━━━ Data listing ━━━

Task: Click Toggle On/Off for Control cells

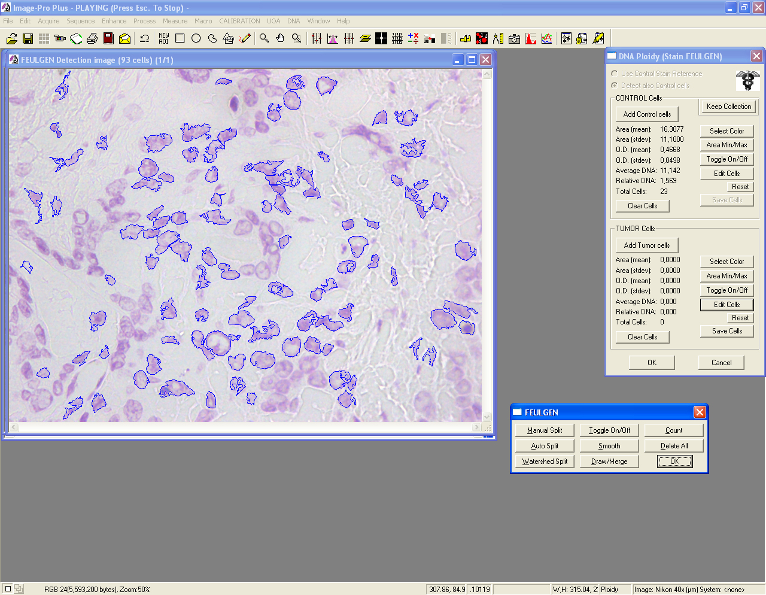Action: 727,159
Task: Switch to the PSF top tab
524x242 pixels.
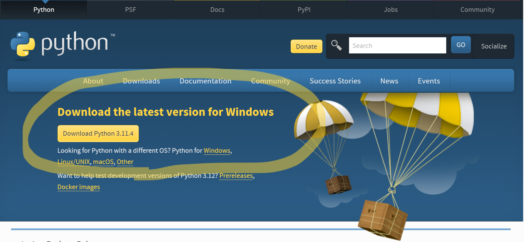Action: 130,10
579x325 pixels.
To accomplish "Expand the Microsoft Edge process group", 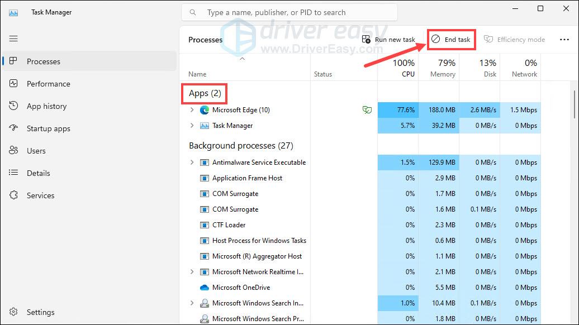I will (x=193, y=110).
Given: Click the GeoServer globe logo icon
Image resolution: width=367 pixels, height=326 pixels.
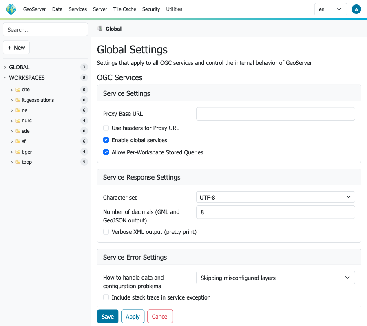Looking at the screenshot, I should click(11, 9).
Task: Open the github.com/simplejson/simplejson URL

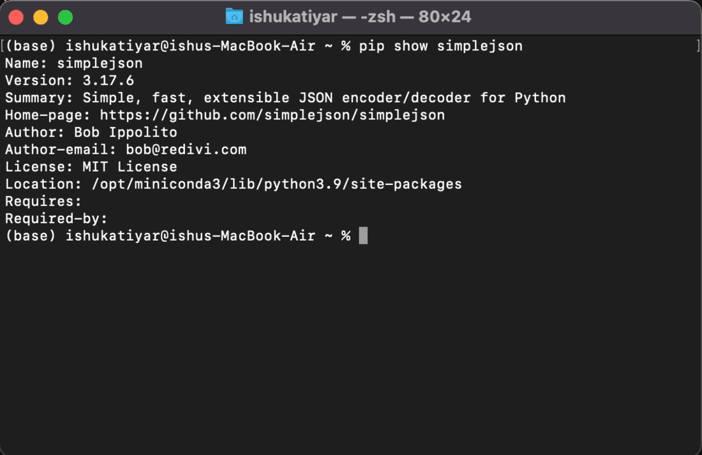Action: [x=273, y=115]
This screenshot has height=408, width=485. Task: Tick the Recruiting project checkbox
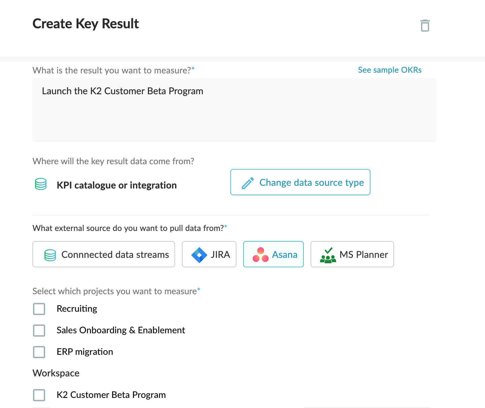coord(39,309)
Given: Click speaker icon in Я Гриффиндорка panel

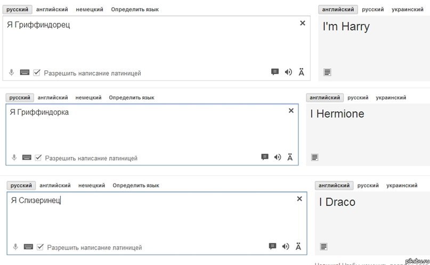Looking at the screenshot, I should click(x=278, y=157).
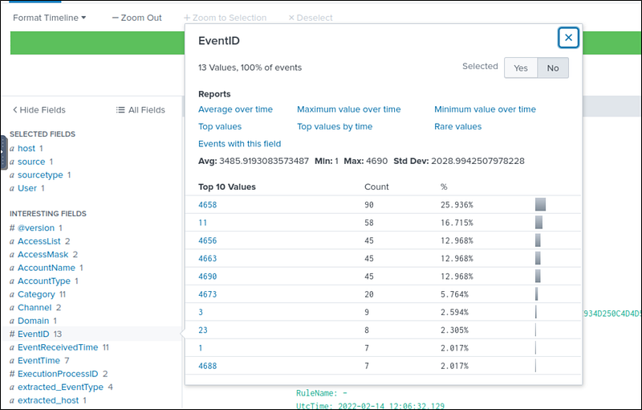This screenshot has height=410, width=642.
Task: Select the Events with this field link
Action: point(239,144)
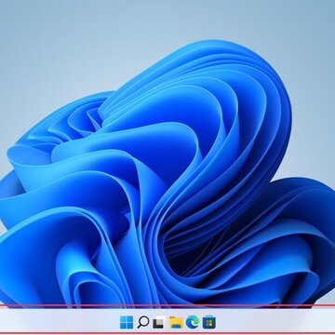Open Task View from the taskbar
The width and height of the screenshot is (335, 335).
tap(159, 323)
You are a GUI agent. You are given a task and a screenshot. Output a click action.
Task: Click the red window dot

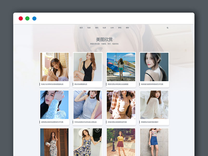pyautogui.click(x=21, y=18)
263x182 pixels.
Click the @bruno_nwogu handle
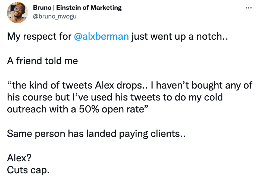pyautogui.click(x=55, y=17)
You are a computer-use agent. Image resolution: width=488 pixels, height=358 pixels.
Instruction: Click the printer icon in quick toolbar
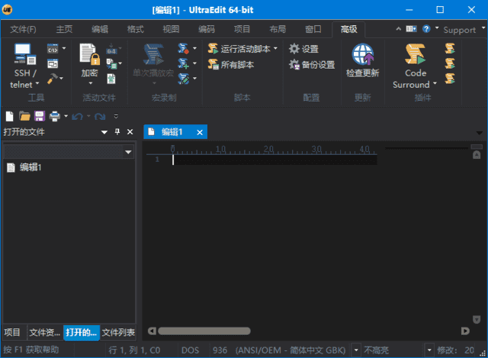(x=54, y=116)
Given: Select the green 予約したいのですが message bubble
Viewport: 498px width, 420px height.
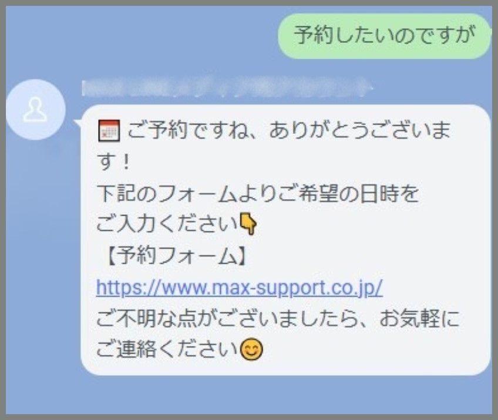Looking at the screenshot, I should tap(385, 36).
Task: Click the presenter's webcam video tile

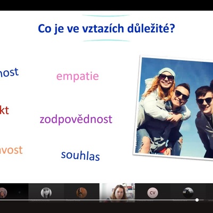Action: coord(117,193)
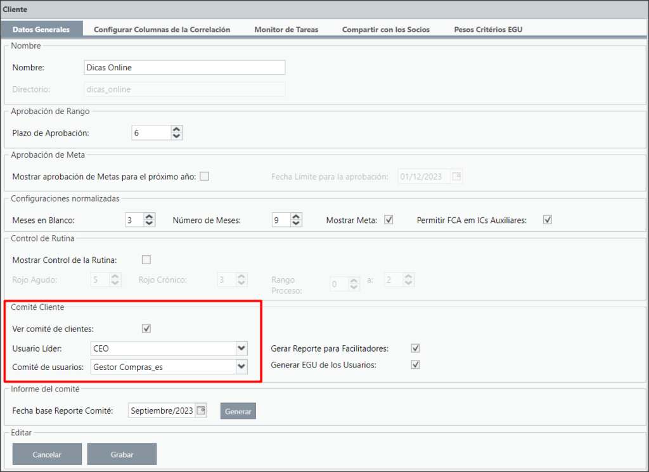Open Pesos Critérios EGU tab
This screenshot has height=472, width=649.
[489, 29]
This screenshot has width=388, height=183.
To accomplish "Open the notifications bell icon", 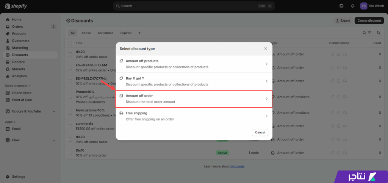I will (x=352, y=6).
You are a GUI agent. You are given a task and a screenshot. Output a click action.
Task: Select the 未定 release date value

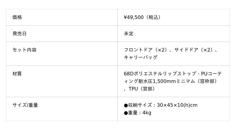click(x=129, y=34)
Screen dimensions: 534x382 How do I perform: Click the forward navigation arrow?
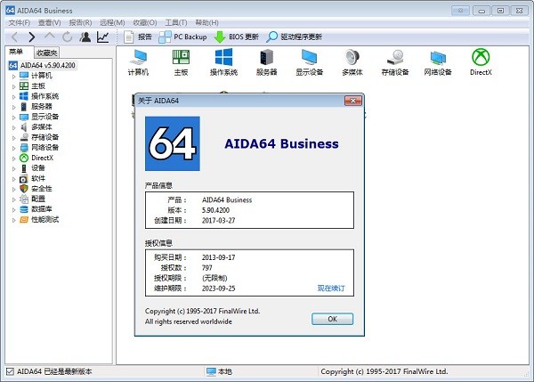click(x=31, y=37)
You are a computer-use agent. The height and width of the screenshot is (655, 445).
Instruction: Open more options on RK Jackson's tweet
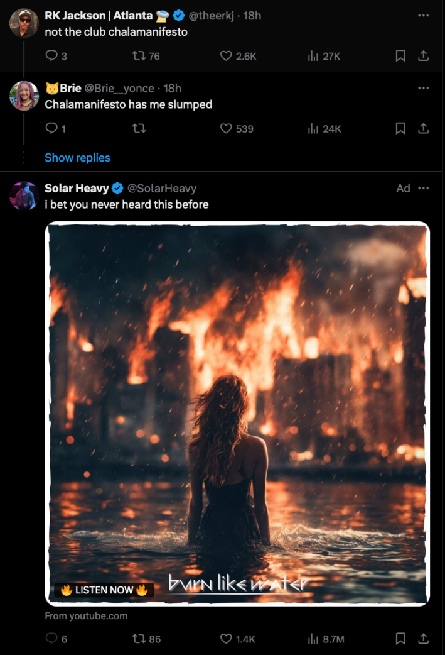[424, 15]
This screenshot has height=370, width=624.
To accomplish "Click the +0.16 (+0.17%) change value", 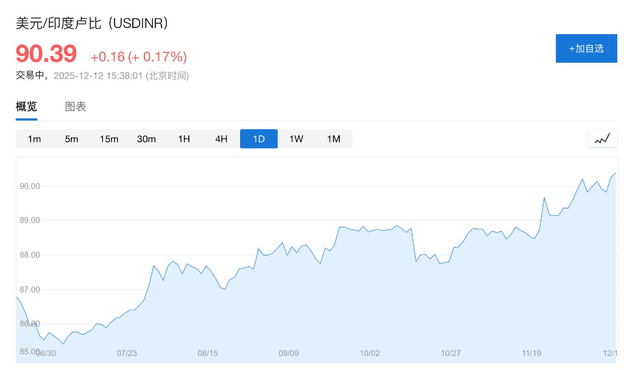I will click(138, 57).
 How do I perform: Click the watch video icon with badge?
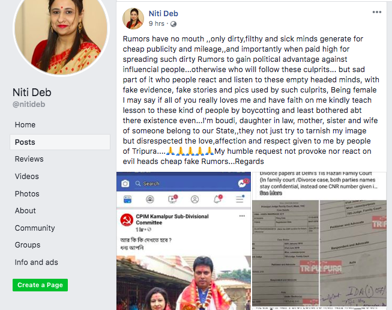pyautogui.click(x=172, y=199)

━━━

## Exercise prompt
Please return each line of the listing above that contains "computer".

## Answer
You are a computer-use agent. Image resolution: width=488 pixels, height=358 pixels.
You are a computer-use agent. The height and width of the screenshot is (655, 445).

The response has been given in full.